▸ ENTRIES SUPPLIED:

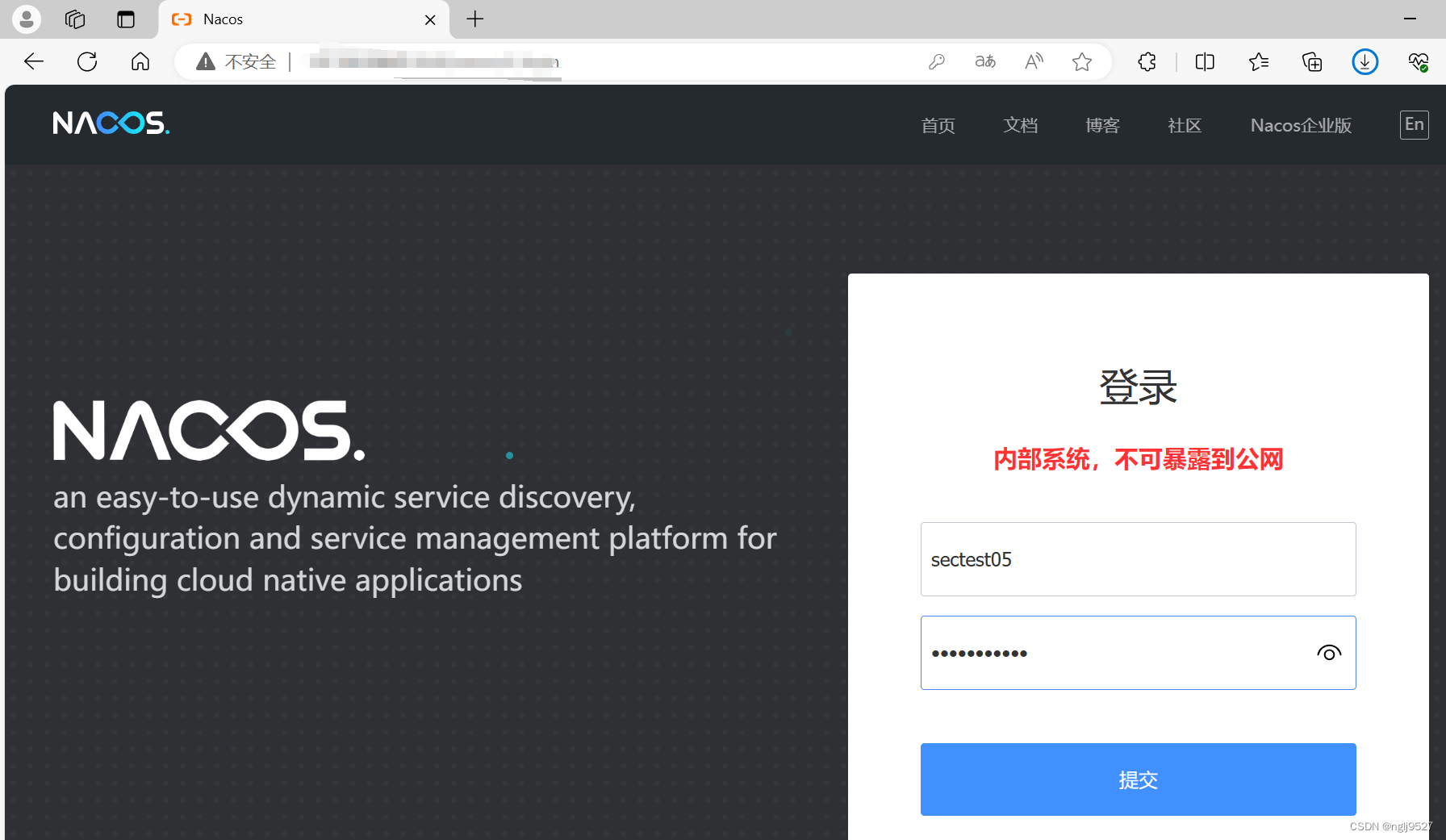Open the 文档 navigation item
The height and width of the screenshot is (840, 1446).
click(x=1020, y=125)
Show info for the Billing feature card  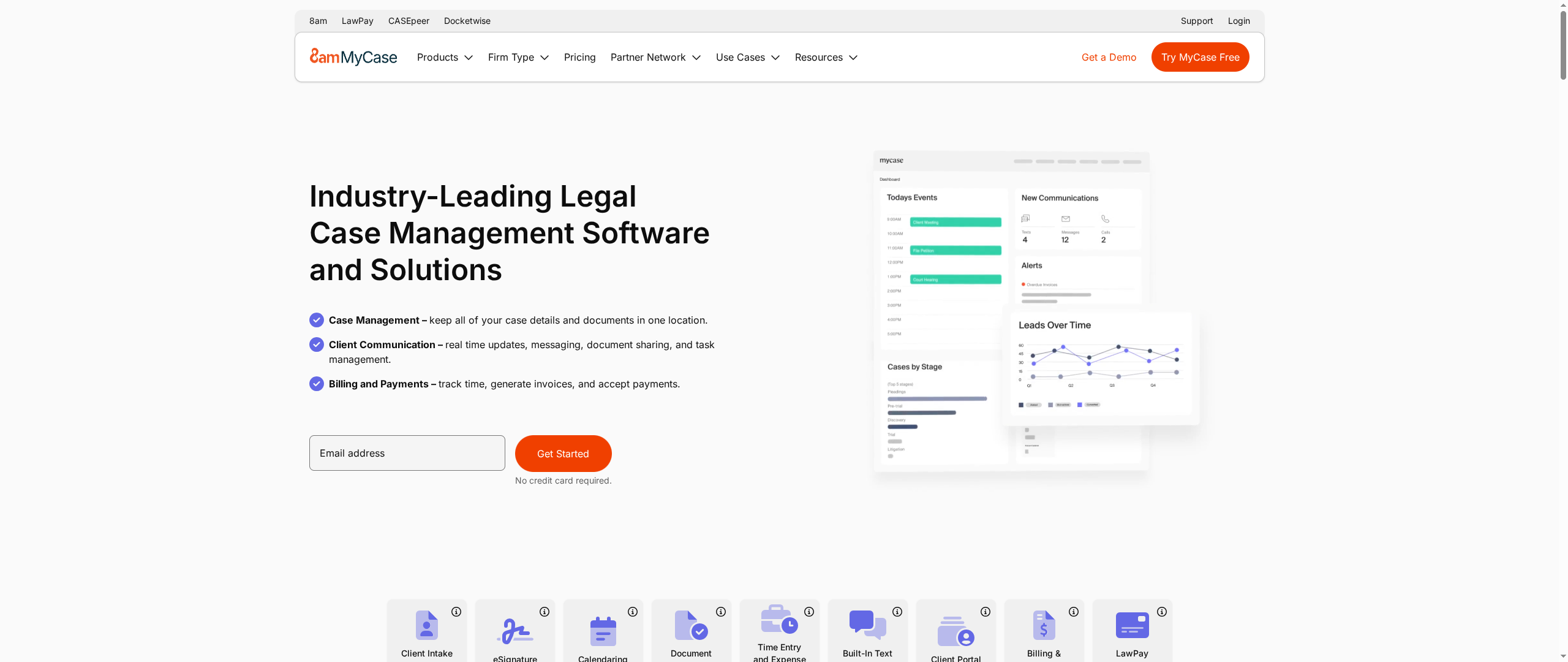(x=1073, y=611)
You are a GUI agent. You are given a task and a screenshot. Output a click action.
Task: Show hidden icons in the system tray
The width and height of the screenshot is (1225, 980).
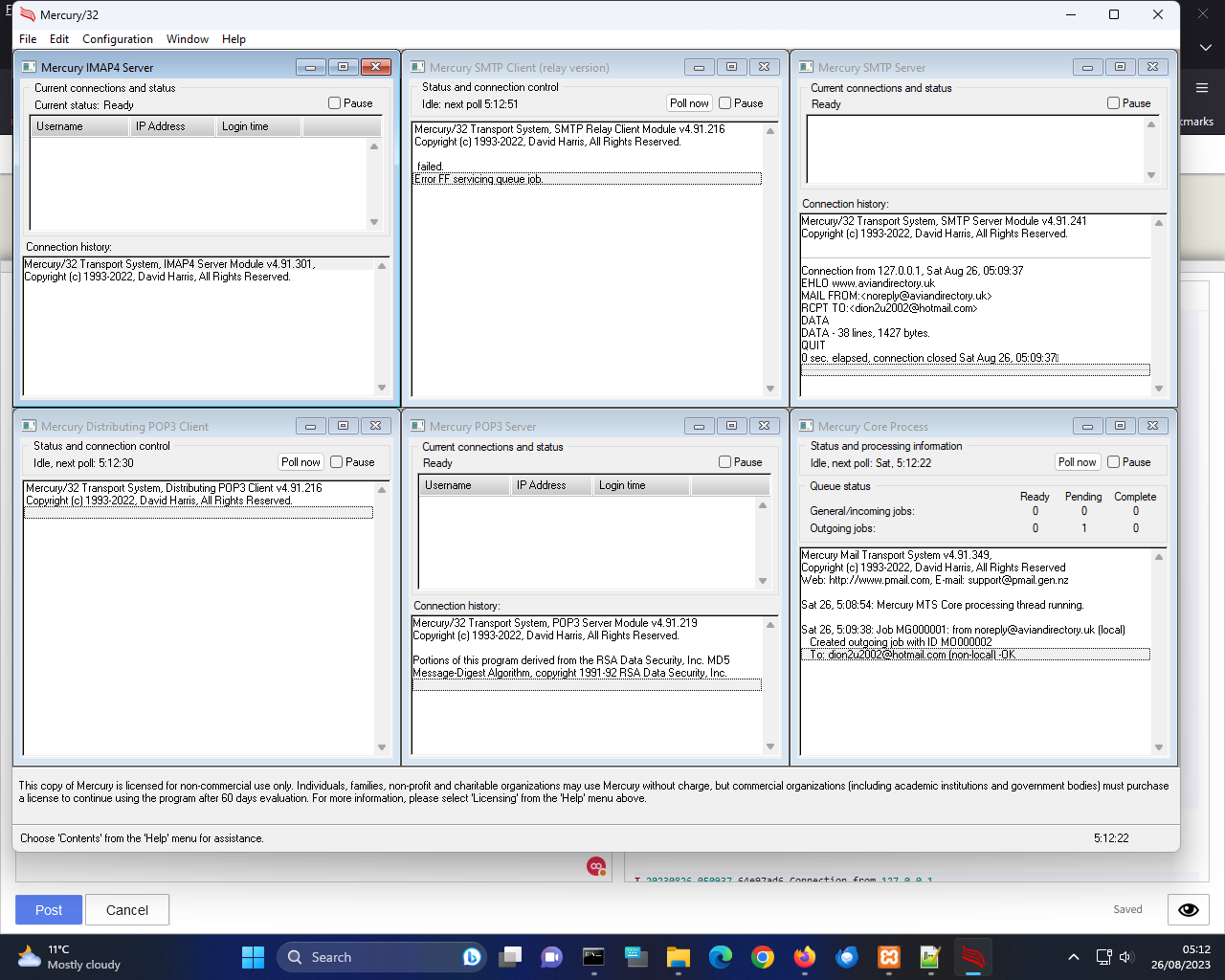click(x=1074, y=957)
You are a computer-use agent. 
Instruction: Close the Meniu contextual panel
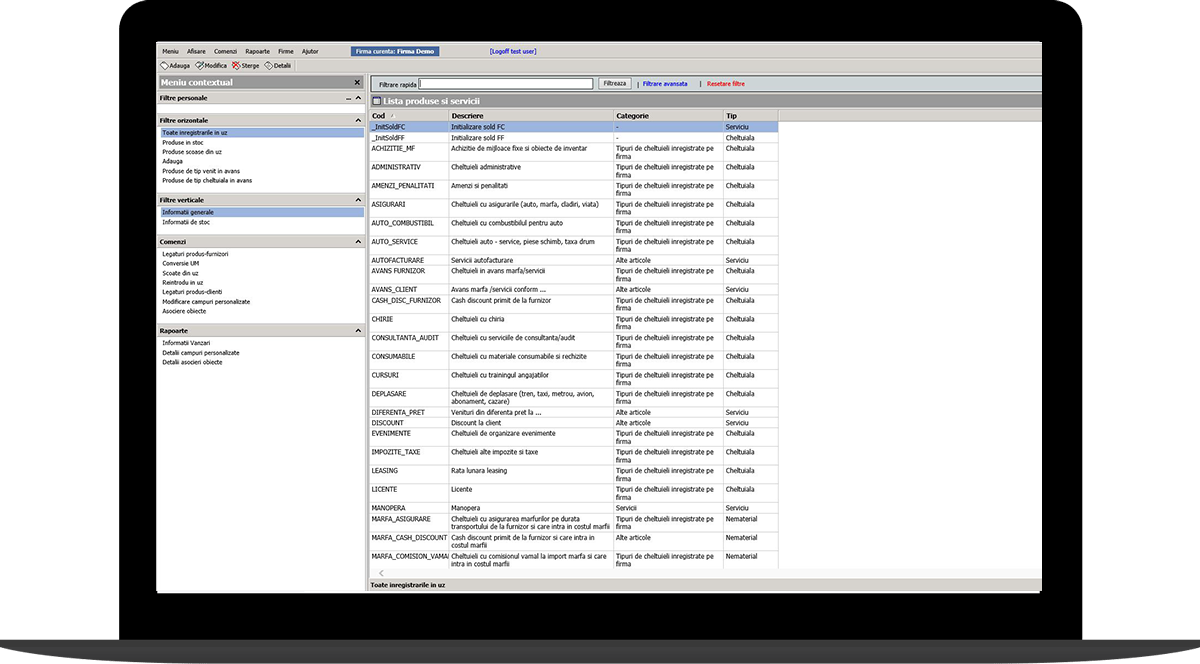click(357, 83)
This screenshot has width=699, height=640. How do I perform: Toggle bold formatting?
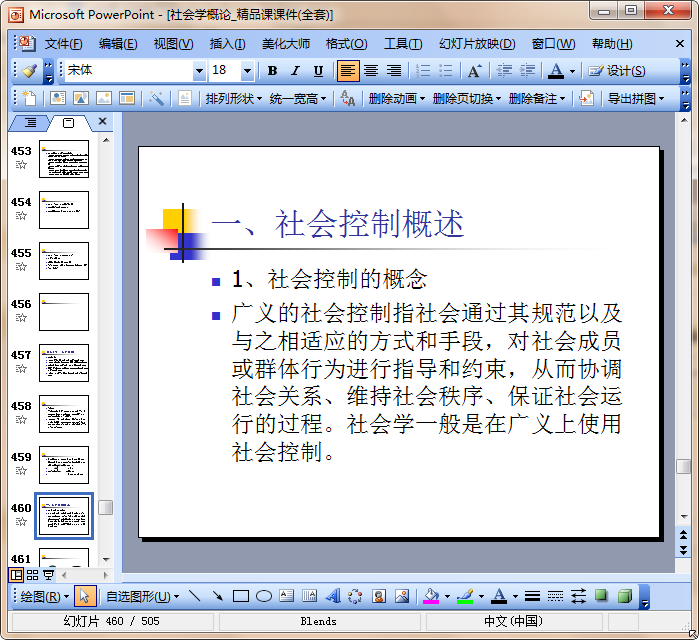tap(272, 71)
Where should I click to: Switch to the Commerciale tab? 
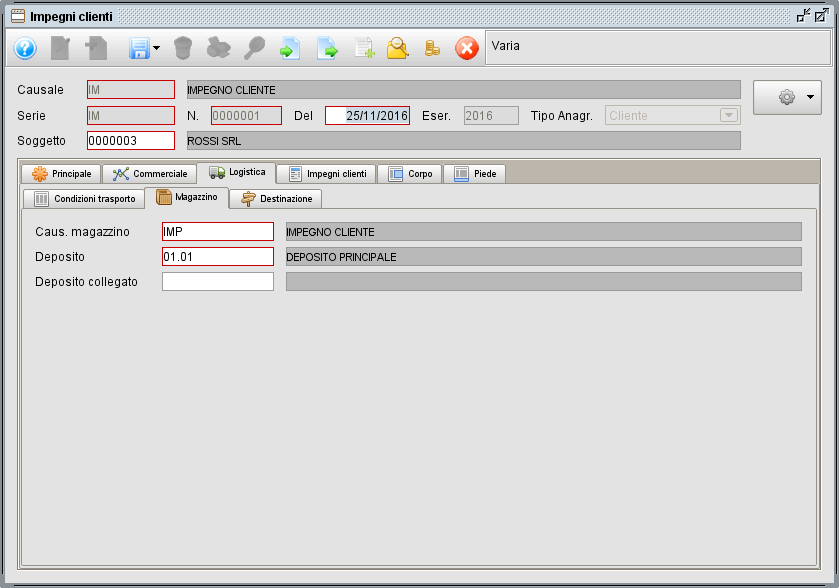click(149, 172)
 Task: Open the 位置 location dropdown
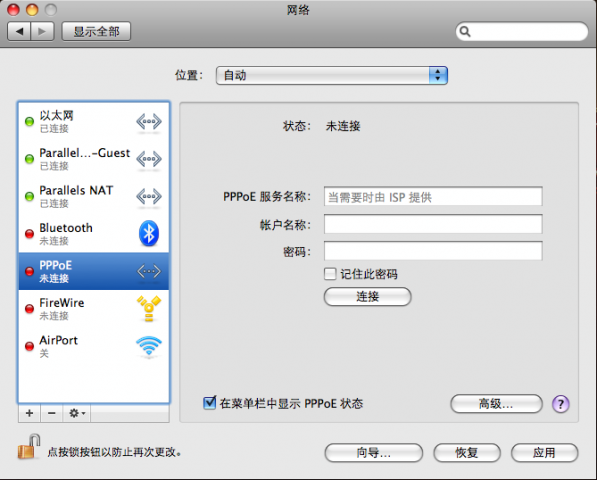pos(332,75)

▸ YOUR TASK: Copy out everything in the listing from the line containing "You are a GUI" down to the end of the listing, reproducing each line exactly and leaving the pictures out.

▸ COMPLETE ANSWER:
You are a GUI agent. You are given a task and a screenshot. Output a click action.
Task: Show hidden icons in the system tray
The width and height of the screenshot is (1225, 980).
click(x=1074, y=957)
You are a computer-use agent. 
Instruction: Close the Meniu contextual panel
click(357, 83)
This screenshot has width=699, height=640. How do I perform: Toggle bold formatting?
tap(272, 71)
Where should I click to: Switch to the Commerciale tab? 
click(149, 172)
 Task: Open the 位置 location dropdown
pos(332,75)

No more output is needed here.